[BEGIN Excerpt]

I’ve skipped lots of opportunities to work out this week, though.  Shadowy.

I’ve focused on my work and goals.  Sunny.

I’ve had a couple of glasses of wine every night.  Shadowy.

I’ve been highly selective about the men I interact with.  Sunny.

I haven’t written all the things I want to say: good v. bad sex, UDP (unsolicited dick pics), the strangely dangerous and beautiful world of IGShadowy.

My hope is that while my little one is away for so long I will get my sea legs and stop floating, overwhelmed by the current and unmotivated to move.  I’d like to honor my quiet mornings and my need to write.  The summer is short, though the heat is long, and I have to get my shit together.

The cicadas are chirping.  It’s time to get started.

Hy in the morning in the sun
Sun.

 

I was wrong.

He didn’t move out this weekend.

His fucking fancy black car is still there, mocking me.

My heart lurches when I pass him on the street, though I’m invisible to him in my new and unfamiliar car.  Lucky him.

I dread seeing him when I run to get groceries and have scathing, vitriolic conversations with him under my breath as I stride angrily through the heat from my car to the produce section.

“You should never have followed me to my complex.”

“You lied to me about who you were.”

“You are a cruel, selfish bastard for invading my home.”

I think twice about getting my mail.  Do I look good enough if I run into him?

I think twice about walking to the office.  Will he see me?

I think twice about visiting the gym behind his building.  Does he use it?

When I park at the bottom of the hill near his building late at night, laced with wine, and with a virile, good-smelling man I wish he could see me saunter up the hill.

When I go to the pool with my little string bikini I worry he might be there and even worse, be with someone who looks better than me.  Because that’s somehow important to the small woman in me.  I’m reduced to thinking looks matter.

The bottom line is, I was wrong.

I got his apartment number wrong — it’s not actually listed on our website — and it feels like he’ll never leave.  I have no idea when it’s going to happen.  There is no relief in sight.

I am trapped in Purgatory and forced to face my mistakes every morning, noon and night.  I ignored all the signs and focused on my love for  him.  His thoughtful sweetness, his throbbing sex, his delicious distance.  I have no one to blame but myself and when I once had power in the situation I no longer do.  I can’t make him go.

I struggle with the word regret.  It feels like I’m admitting I got nothing from my choice when that’s not true.  I loved that man madly and deeply.  I proved to myself I was capable of magic with another human being.  I unearthed parts of me I didn’t know existed.  How could I possibly regret that?

The regret I feel is for ignoring my gut that summer before he moved here — something was seriously amiss — and though I have no actual proof my sleepless nights and early morning searches for GPS trackers were enough for the jury of my heart.

I wish I knew why I felt those things, I certainly wish I hadn’t, but I did and I neither tried to prove or disprove them.  I simply put one foot in front of the other in total denial and love and hope and resistance.

And now I’m afraid to check my mail.

Because I was wrong.

 

Sometimes you miss the one who hurt you the most.

In the depths of my fears I think of only one voice and feel only one set of arms around me as the storm slams against the shutters: his.

I long for his calm words, his thoughtful response, his bulldog ways.  When I was broken he rushed to my side.  Always.  He was my safe place.

[END Excerpt]
[BEGIN Given material]

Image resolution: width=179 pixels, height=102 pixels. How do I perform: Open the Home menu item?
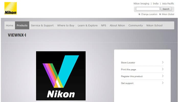point(10,25)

[END Given material]

→ Stated goal 1: Copy from the excerpt the passage between "My heart lurches" and "Will he see me?", inclusive.
→ Stated goal 2:
Answer these questions from the excerpt:
(a) How much wine does the writer say they have had every night?
(b) What three things does the writer say they think twice about doing?
(c) What insects are chirping?

→ Full response 1:
My heart lurches when I pass him on the street, though I’m invisible to him in my new and unfamiliar car.  Lucky him.

I dread seeing him when I run to get groceries and have scathing, vitriolic conversations with him under my breath as I stride angrily through the heat from my car to the produce section.

“You should never have followed me to my complex.”

“You lied to me about who you were.”

“You are a cruel, selfish bastard for invading my home.”

I think twice about getting my mail.  Do I look good enough if I run into him?

I think twice about walking to the office.  Will he see me?

→ Full response 2:
(a) A couple of glasses every night.
(b) Getting the mail, walking to the office, and visiting the gym behind his building.
(c) The cicadas.